The man known as President Obama's "czar" of CEO pay, Kenneth Feinberg, said on Thursday that he finds the title "unfortunate" and believes that the criticism he is getting from both sides of the compensation debate means he must be doing his job right.
Speaking at the Bloomberg Washington Summit, Feinberg beat back questions about the power he wields and role he's played in limiting CEO pay at seven institutions dependent on government bailout funds.
"I must say, this czar characterization is very unfortunate," he said at one point, when asked what he could do about corporate governance -- something not under his domain. "I really am not eager to use imperial edicts. I would rather cooperate with these companies. And they've been very cooperative."
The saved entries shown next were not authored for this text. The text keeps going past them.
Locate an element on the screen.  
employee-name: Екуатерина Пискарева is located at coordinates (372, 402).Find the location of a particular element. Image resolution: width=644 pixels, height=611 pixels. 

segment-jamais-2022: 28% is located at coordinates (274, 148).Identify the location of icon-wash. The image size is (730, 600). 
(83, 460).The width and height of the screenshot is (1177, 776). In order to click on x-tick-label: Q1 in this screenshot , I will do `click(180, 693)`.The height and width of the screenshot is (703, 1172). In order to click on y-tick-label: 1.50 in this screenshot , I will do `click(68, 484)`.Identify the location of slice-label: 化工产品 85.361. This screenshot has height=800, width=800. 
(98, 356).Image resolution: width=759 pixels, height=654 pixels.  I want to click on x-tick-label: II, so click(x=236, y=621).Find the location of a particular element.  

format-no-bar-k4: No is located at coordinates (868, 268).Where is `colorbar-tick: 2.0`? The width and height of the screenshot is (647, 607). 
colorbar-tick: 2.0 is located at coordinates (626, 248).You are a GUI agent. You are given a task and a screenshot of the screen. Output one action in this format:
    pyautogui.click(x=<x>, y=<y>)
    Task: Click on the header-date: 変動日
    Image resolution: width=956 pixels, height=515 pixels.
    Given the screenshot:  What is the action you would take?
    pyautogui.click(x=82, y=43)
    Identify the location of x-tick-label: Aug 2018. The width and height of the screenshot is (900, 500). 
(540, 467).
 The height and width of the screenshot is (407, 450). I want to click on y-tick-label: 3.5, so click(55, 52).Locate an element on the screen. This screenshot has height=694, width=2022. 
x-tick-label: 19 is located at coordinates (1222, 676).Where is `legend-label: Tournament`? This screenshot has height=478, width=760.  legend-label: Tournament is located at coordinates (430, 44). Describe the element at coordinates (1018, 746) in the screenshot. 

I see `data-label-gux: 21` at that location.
His goal is to implement a policy authorized by Congress, based on respecting the need to keep these institutions "thriving" while simultaneously getting the taxpayers money back, he said. The fact that some people feel he's gone too far and others are hungry for more, he said, indicates that "maybe I've struck the right balance."
In late October, Feinberg ordered a 90 percent cut in average salaries for the top 25 executives at Bank of America Corp., American International Group Inc., Citigroup Inc., General Motors, GMAC, Chrysler and Chrysler Financial.
"There was no vindictiveness in my decision," Feinberg explained. "There was no revenge. It was strictly: Here is the statue, here are the accompanying regulations, here is the Congress watching... and here is what I think, in my assessment, will keep these companies thriving."
Asked whether he thought his purview -- which consists only of those institutions still dependent on taxpayer funds -- is too limited, Feinberg replied:
"I have no jurisdiction over nor should I have over these other Wall Street firms. I hope that the recommendations that are made on compensation -- particularly the structure -- will be voluntarily adopted by Wall Street firms and other companies... But that's up to them."
The position of pay czar -- if you will -- was established earlier this year when Congress amended the language of the TARP legislation to ensure that a situation similar to AIG's issuance of exorbitant bonuses did not happen again. Feinberg, a protege of former U.S. Senator Ted Kennedy, took over the post as part of pro-bono work.
It is, in many ways, a no-win situation, with those angry at Wall Street's excesses demanding stiff punishments and devotees of the capitalist system decrying the heavy government hand.
"I must say," Feinberg acknowledged, "you cannot help but be sensitive to the political realities. What good is it to render decisions if they will be so vilified and criticized by Congress that the very companies that you want to thrive are placed in jeopardy?"